Murderer, Trish says, anger roaring like a blowtorch through her veins.
“I only kill those who are too weak to deserve to live,” the witch says. “And now it’s your sister’s turn. You could probably save her, but then I would live on. I will kill thousands more. I will bring about the complete extinction of the human race. Or…”—the president’s eyes glitter maliciously—“…you could kill me with a single scream.” Trish opens her mouth, the prospect of watching the woman die too tempting to pass up. “But your sister will die.” Trish follows the president’s gaze to the magic ropes on either side, whi
ch are already coming uncoiled, as if connected to the president’s life force. “The choice is yours.”
Thousands will die. Extinction of the human race. The thought shivers through her. Thousands have already died because she was too focused on protecting Jasper, so long ago. If she had killed the witch then, maybe none of this would’ve happened. She failed once—she can’t afford to again.
But her sister. Laney has been her earthly protector, her friend, her primary connection to this world. Can she really let her die when she has the power to save her? She shouldn’t care. Laney is but her earthly one-lifetime sister, but killing President Washington could save thousands of lives.
One of the threads snaps, making her sister’s body bounce dangerously, a tongue of flame licking at her feet. Her eyes meet Laney’s. There’s no fear in her sister’s expression. Only resistance. “Kill her,” Laney says, her jaw firm, her eyes steely. “There is no other choice.”

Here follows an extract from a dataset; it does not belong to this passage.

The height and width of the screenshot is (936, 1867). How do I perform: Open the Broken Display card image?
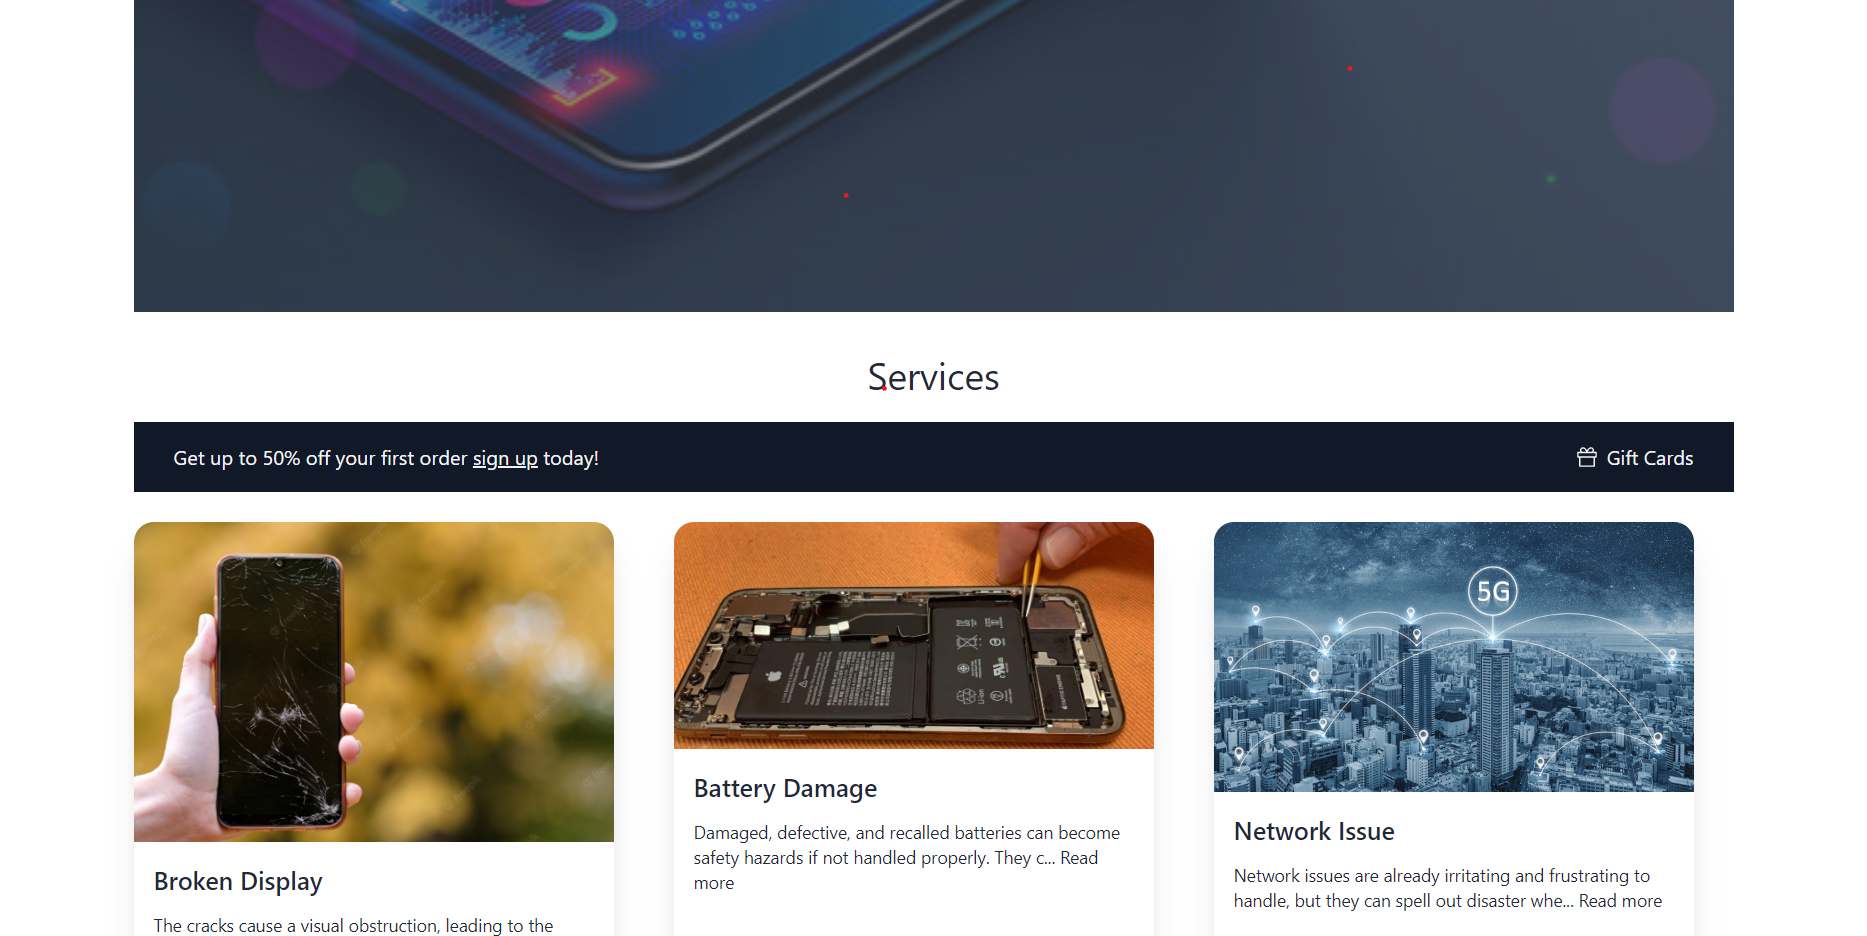(x=374, y=681)
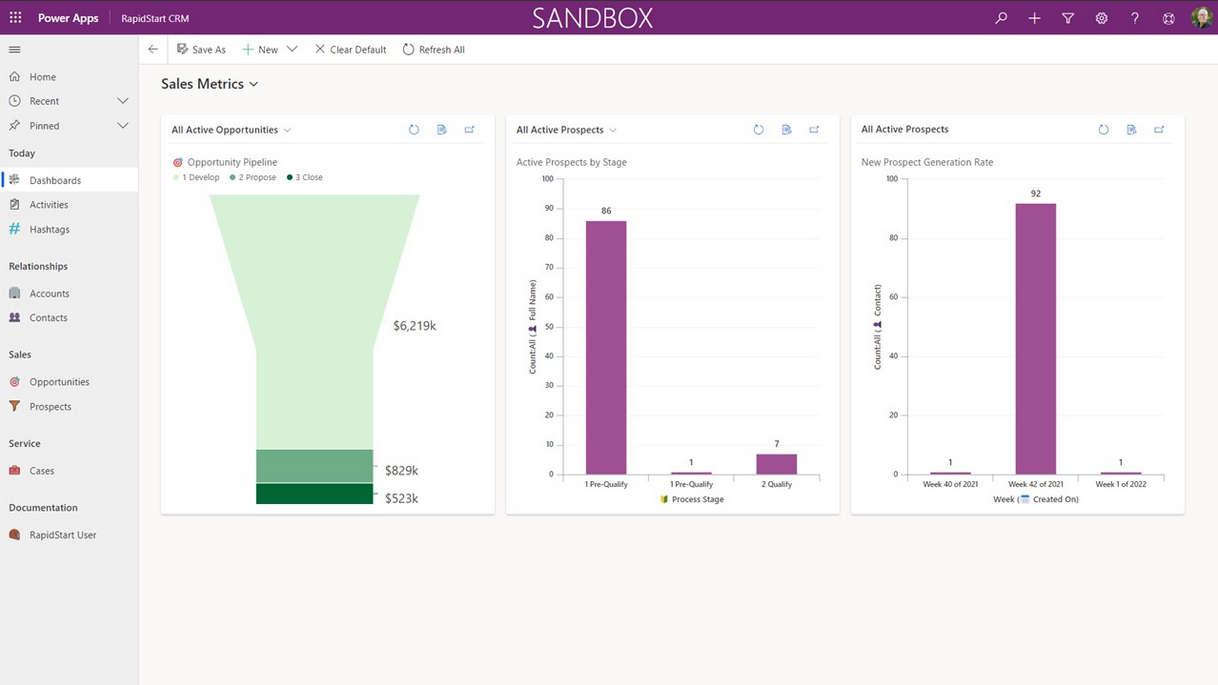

Trish knows Laney is right, but the thought of abandoning her sister is too much, sending shudders through her even as she opens her mouth to scream.
A giant hand flies up from her feet, clutching her jaw, clattering her teeth shut. Samsa, the Slammer, his body covered in blood from a gaping wound in his chest, smashes her mouth closed and squeezes it tighter than a metal vice.
She pushes her mind toward his, trying to take control of him, but he’s like a steel-trap, his defenses strong and without cracks or tears. He’s a warrior amongst Slammers, well-trained in the art of mind defense.
And he’s trying to crush her skull. It’s all she can do to force enough magical strength into her bones to prevent her immediate death.
In a moment when she should be frantic, struggling against the giant beneath her, a remarkable calm fills her. Even as she senses the end of Laney’s life, all the smoke and blood and tears and anger and death seem to fade away, giving her clarity of thought for the first time in her short life.